- _Stated task_: Rewrite the lines of data below as a numbered list, leaving out the blank lines.

- _Material for this exercise_:
-- BEGIN --
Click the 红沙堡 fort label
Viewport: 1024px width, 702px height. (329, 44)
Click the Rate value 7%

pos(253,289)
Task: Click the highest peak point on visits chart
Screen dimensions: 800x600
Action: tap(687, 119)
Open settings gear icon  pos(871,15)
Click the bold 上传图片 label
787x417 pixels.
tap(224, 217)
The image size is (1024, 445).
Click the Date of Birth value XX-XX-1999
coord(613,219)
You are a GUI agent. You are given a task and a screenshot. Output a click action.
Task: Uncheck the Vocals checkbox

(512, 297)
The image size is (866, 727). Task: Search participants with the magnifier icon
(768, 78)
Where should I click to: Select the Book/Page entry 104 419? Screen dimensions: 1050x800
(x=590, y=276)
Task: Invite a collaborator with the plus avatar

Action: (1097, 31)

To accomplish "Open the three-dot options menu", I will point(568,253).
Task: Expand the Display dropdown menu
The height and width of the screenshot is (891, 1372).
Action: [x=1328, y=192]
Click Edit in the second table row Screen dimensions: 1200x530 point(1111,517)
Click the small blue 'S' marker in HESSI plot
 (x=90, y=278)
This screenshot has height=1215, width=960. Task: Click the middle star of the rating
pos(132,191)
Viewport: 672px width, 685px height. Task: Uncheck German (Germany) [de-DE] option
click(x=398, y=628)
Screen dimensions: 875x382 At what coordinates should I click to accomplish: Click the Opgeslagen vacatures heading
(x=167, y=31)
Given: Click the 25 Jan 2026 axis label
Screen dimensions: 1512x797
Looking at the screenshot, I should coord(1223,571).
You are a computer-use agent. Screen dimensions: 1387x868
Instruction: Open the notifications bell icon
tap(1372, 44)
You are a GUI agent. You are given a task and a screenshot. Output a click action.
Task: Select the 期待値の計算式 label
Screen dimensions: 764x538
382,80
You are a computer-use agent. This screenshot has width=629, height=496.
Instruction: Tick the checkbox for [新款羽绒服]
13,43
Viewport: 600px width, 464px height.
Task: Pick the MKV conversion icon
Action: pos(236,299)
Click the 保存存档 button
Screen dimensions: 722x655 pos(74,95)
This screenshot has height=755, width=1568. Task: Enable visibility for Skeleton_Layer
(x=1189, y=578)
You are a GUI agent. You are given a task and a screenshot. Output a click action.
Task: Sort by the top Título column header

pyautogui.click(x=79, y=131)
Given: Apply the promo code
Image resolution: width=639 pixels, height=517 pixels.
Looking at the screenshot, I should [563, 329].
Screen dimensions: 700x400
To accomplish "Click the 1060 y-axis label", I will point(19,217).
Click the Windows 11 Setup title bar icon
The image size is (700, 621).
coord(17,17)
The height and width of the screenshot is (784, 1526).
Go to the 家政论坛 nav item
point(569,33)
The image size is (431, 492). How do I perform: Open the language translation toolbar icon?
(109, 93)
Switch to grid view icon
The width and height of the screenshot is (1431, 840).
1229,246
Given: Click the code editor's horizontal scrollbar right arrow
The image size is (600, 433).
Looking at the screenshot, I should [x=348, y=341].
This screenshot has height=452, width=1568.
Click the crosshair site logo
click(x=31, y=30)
-- END --
- _Task answer_:
1. Click the 红沙堡 fort label
2. Viewport: 1024px width, 702px height. (329, 44)
3. Click the Rate value 7%
4. pos(253,289)
5. Task: Click the highest peak point on visits chart
6. Screen dimensions: 800x600
7. Action: tap(687, 119)
8. Open settings gear icon  pos(871,15)
9. Click the bold 上传图片 label
10. 787x417 pixels.
11. tap(224, 217)
12. The image size is (1024, 445).
13. Click the Date of Birth value XX-XX-1999
14. coord(613,219)
15. You are a GUI agent. You are given a task and a screenshot. Output a click action.
16. Task: Uncheck the Vocals checkbox
17. (512, 297)
18. The image size is (866, 727). Task: Search participants with the magnifier icon
19. (768, 78)
20. Where should I click to: Select the Book/Page entry 104 419? Screen dimensions: 1050x800
21. (x=590, y=276)
22. Task: Invite a collaborator with the plus avatar
23. Action: (1097, 31)
24. To accomplish "Open the three-dot options menu", I will point(568,253).
25. Task: Expand the Display dropdown menu
26. The height and width of the screenshot is (891, 1372).
27. Action: [x=1328, y=192]
28. Click Edit in the second table row Screen dimensions: 1200x530 point(1111,517)
29. Click the small blue 'S' marker in HESSI plot
30.  (x=90, y=278)
31. This screenshot has height=1215, width=960. Task: Click the middle star of the rating
32. pos(132,191)
33. Viewport: 672px width, 685px height. Task: Uncheck German (Germany) [de-DE] option
34. click(x=398, y=628)
35. Screen dimensions: 875x382 At what coordinates should I click to accomplish: Click the Opgeslagen vacatures heading
36. (x=167, y=31)
37. Given: Click the 25 Jan 2026 axis label
38. Screen dimensions: 1512x797
39. Looking at the screenshot, I should coord(1223,571).
40. You are a computer-use agent. Screen dimensions: 1387x868
41. Instruction: Open the notifications bell icon
42. tap(1372, 44)
43. You are a GUI agent. You are given a task and a screenshot. Output a click action.
44. Task: Select the 期待値の計算式 label
45. Screen dimensions: 764x538
46. 382,80
47. You are a computer-use agent. This screenshot has width=629, height=496.
48. Instruction: Tick the checkbox for [新款羽绒服]
49. 13,43
50. Viewport: 600px width, 464px height.
51. Task: Pick the MKV conversion icon
52. Action: pos(236,299)
53. Click the 保存存档 button
54. Screen dimensions: 722x655 pos(74,95)
55. This screenshot has height=755, width=1568. Task: Enable visibility for Skeleton_Layer
56. (x=1189, y=578)
57. You are a GUI agent. You are given a task and a screenshot. Output a click action.
58. Task: Sort by the top Título column header
59. pyautogui.click(x=79, y=131)
60. Given: Apply the promo code
61. Image resolution: width=639 pixels, height=517 pixels.
62. Looking at the screenshot, I should [563, 329].
63. Screen dimensions: 700x400
64. To accomplish "Click the 1060 y-axis label", I will point(19,217).
65. Click the Windows 11 Setup title bar icon
66. The image size is (700, 621).
67. coord(17,17)
68. The height and width of the screenshot is (784, 1526).
69. Go to the 家政论坛 nav item
70. point(569,33)
71. The image size is (431, 492). How do I perform: Open the language translation toolbar icon?
72. (109, 93)
73. Switch to grid view icon
74. The width and height of the screenshot is (1431, 840).
75. 1229,246
76. Given: Click the code editor's horizontal scrollbar right arrow
77. The image size is (600, 433).
78. Looking at the screenshot, I should [x=348, y=341].
79. This screenshot has height=452, width=1568.
80. Click the crosshair site logo
81. click(x=31, y=30)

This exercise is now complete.